* [REQUIREMENT] Go through the entries below and copy each line that holds the word "agent".

* [Stored data entries]
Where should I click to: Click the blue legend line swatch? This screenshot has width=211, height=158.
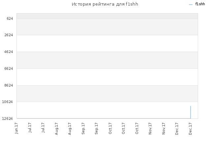(191, 5)
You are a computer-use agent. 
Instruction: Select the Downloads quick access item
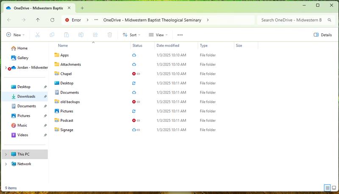pos(26,96)
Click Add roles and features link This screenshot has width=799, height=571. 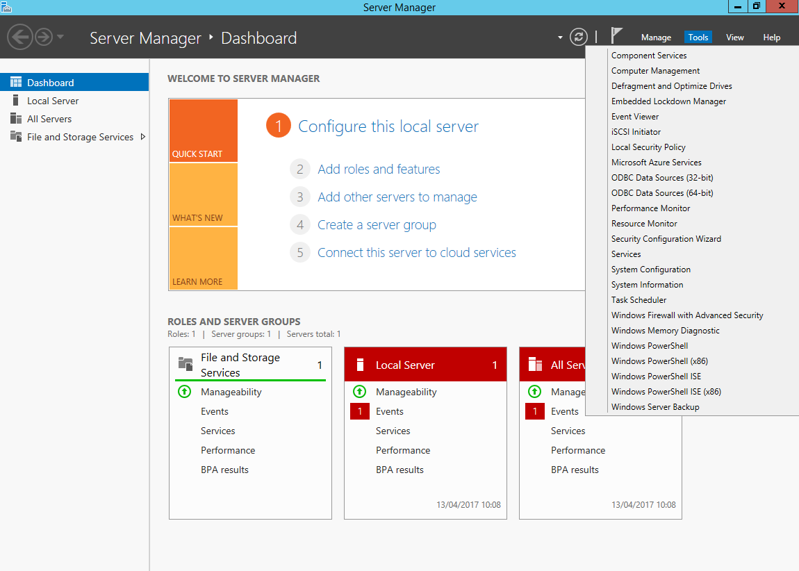pos(379,169)
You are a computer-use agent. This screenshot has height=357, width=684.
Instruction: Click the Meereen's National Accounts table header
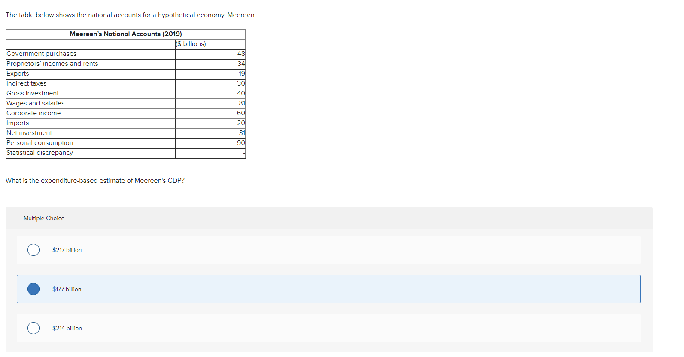point(126,34)
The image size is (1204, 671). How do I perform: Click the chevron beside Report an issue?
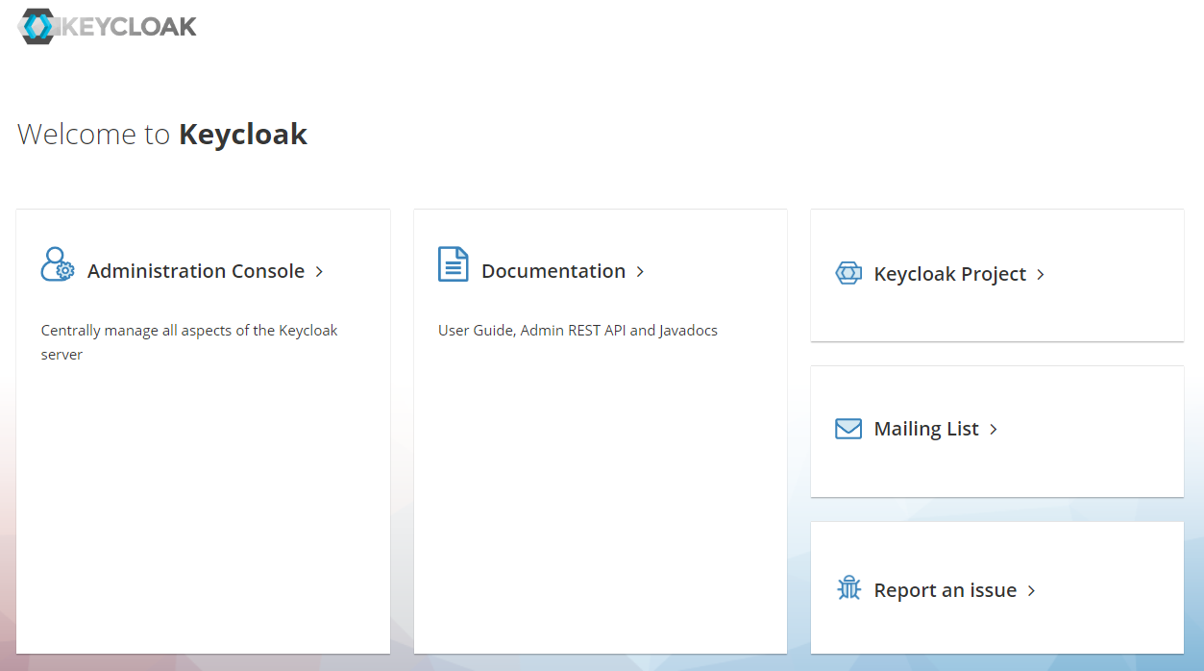[1030, 590]
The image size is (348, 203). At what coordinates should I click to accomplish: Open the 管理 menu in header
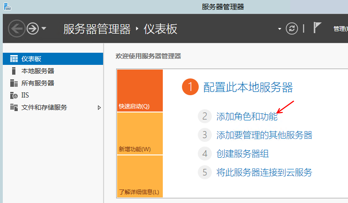[340, 29]
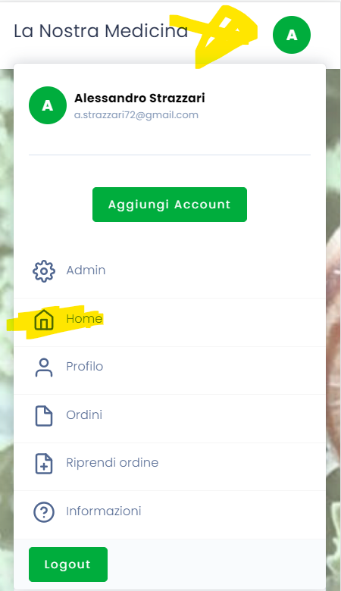This screenshot has width=341, height=591.
Task: Open the green avatar in the header
Action: click(292, 35)
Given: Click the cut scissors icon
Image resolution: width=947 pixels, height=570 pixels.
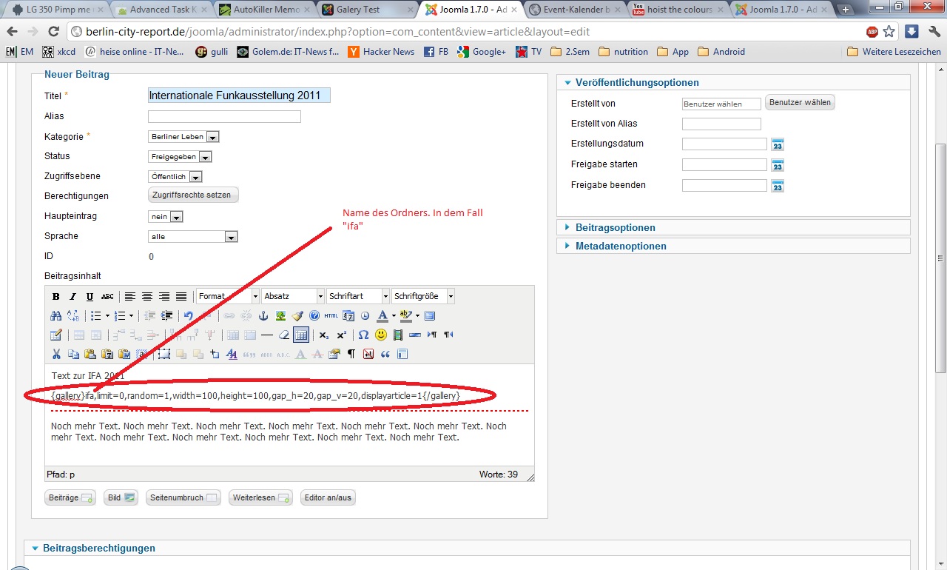Looking at the screenshot, I should [56, 355].
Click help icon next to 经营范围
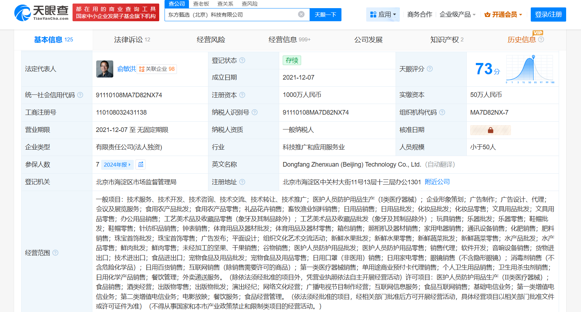581x312 pixels. pyautogui.click(x=55, y=253)
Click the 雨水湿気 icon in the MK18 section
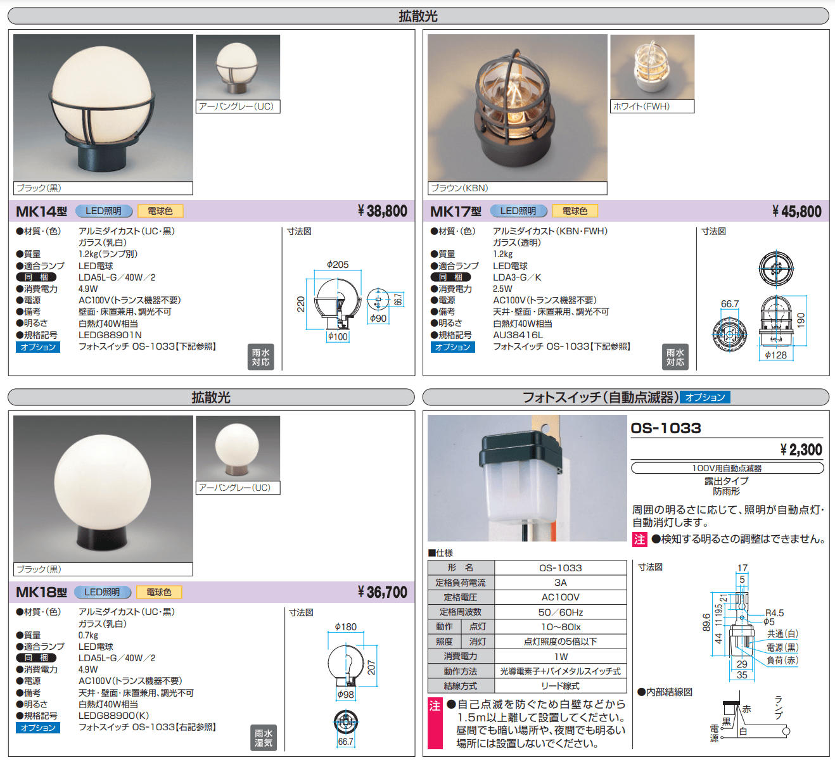The height and width of the screenshot is (760, 835). (263, 738)
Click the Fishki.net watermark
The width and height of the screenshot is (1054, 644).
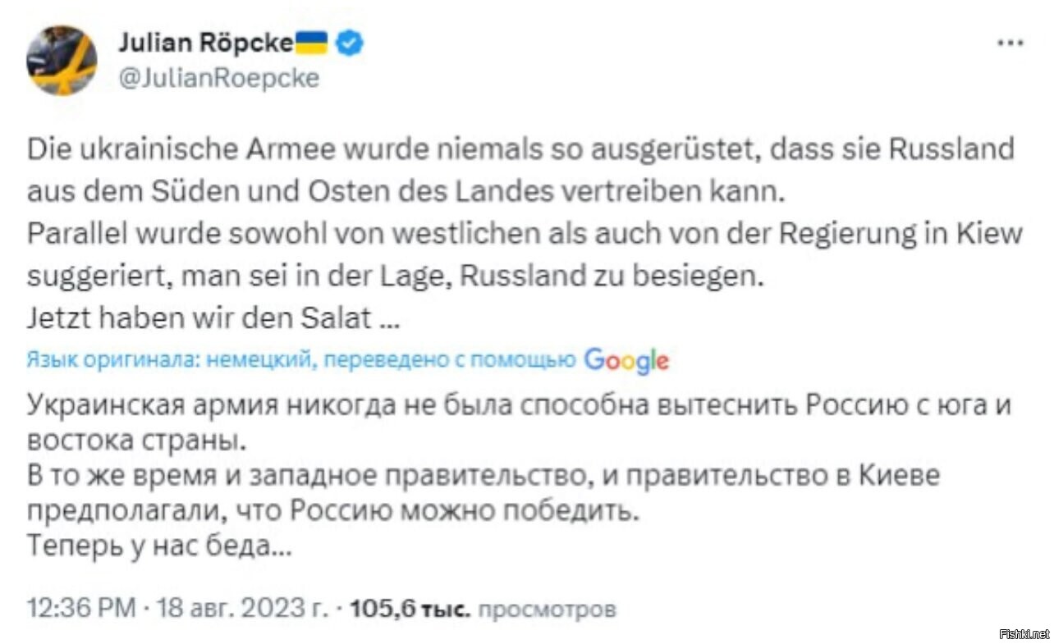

* [ANSWER TO THIS TASK]
You are a computer-use agent. 
You are a computer-use agent. This screenshot has height=357, width=684.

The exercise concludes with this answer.